* Document passage *
*****
Skip to content
New issue

Have a question about this project? Sign up for a free GitHub account to open an issue and contact its maintainers and the community.

By clicking “Sign up for GitHub”, you agree to our terms of service and privacy statement. We’ll occasionally send you account related emails.

Already on GitHub? Sign in to your account

How to scrape an element #489

Closed
xiki808 opened this issue Aug 23, 2017 · 17 comments
Closed

How to scrape an element #489

xiki808 opened this issue Aug 23, 2017 · 17 comments

Comments

@xiki808
Copy link

xiki808 commented Aug 23, 2017

Hi, I think this is an obvious question but still I cannot figure out how to grab text from an element.

<span class="scrape">HelloPuppeteer</span>

How can I scrape this 'HelloPuppeteer' text using Puppeteer?

@xiki808 xiki808 changed the title How to scrape part of the page How to scrape an element Aug 23, 2017
@aslushnikov
Copy link
Contributor

The following should work:

  // ...
  const text = page.evaluate(() => document.querySelector('.scrape').textContent);

@vsemozhetbyt
Copy link
Contributor

@Xikky Also, if your element has not so simple structure, it is better to use innerText to get more readable content: textContent will return raw whitespaces from markup and ignore whitespaces (including line breaks) from block elements. Compare:

const puppeteer = require('puppeteer');

(async () => {
  const browser = await puppeteer.launch();
  const page = await browser.newPage();
  await page.goto('https://example.com');

  const textContent = await page.evaluate(() => document.querySelector('p').textContent);
  const innerText = await page.evaluate(() => document.querySelector('p').innerText);

  console.log(textContent);
  console.log(innerText);

  browser.close();
})();
This domain is established to be used for illustrative examples in documents. You may use this
    domain in examples without prior coordination or asking for permission.
*****
Element and text location data:
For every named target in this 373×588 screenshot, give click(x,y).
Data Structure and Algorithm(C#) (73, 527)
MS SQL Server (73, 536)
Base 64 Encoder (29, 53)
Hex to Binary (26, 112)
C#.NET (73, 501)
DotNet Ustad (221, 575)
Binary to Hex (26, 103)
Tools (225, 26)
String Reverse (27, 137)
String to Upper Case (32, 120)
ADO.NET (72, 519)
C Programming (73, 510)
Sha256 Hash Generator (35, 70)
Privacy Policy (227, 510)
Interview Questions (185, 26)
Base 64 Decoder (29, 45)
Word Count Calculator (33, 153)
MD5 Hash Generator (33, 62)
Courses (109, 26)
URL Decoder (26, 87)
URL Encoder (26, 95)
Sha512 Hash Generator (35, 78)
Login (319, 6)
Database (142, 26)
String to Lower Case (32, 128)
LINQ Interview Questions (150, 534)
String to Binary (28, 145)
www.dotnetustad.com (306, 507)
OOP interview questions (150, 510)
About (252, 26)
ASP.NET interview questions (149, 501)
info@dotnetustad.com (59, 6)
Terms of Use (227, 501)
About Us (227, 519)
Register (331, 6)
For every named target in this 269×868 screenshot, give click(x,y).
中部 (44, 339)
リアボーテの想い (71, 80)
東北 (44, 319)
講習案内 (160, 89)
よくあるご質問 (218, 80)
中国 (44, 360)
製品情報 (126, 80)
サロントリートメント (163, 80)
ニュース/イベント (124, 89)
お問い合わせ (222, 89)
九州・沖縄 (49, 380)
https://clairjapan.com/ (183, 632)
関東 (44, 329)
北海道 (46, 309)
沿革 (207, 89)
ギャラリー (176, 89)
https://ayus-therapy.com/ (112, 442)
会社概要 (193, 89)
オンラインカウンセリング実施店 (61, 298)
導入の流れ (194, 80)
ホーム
*****
* What is asked *
Continue the thread on scraping element text with Puppeteer, starting after its last line.

* Answer to this problem *
This domain is established to be used for illustrative examples in documents. You may use this domain in examples without prior coordination or asking for permission.

@xiki808
Copy link
Author

xiki808 commented Aug 23, 2017

This is very nice of you guys! Thanks for your help :)

@psy901
Copy link

psy901 commented Feb 21, 2018

How can I handle multiple elements?

For example, what if I use document.querySelectorALl('.scrape'), ?

@vsemozhetbyt
Copy link
Contributor

vsemozhetbyt commented Feb 21, 2018

@psy901 You can return an array of texts or a joined string:

  const textsArray = await page.evaluate(
    () => [...document.querySelectorAll('.scrape')].map(elem => elem.innerText)
  );
  const textsJoined = await page.evaluate(
    () => [...document.querySelectorAll('.scrape')].map(elem => elem.innerText).join('\n')
  );

@psy901
Copy link

psy901 commented Feb 21, 2018

I tried with your advice as follows:

        const text = await webPage.evaluate(() => {
          [...document.querySelectorAll(
              "#ewt_main_structure_body > div > div:nth-child(4) > table > tbody > tr"
            )
          ].map(elem => elem.innerText).join("\n");
        });

but received the following error

Error: Evaluation failed: ReferenceError: _toConsumableArray is not defined
    at <anonymous>:2:22
    at ExecutionContext.evaluateHandle (/Users/sangyunpark/Dev/wagyu/node_modules/puppeteer/lib/ExecutionContext.js:66:13)
    at <anonymous>
    at process._tickDomainCallback (internal/process/next_tick.js:228:7)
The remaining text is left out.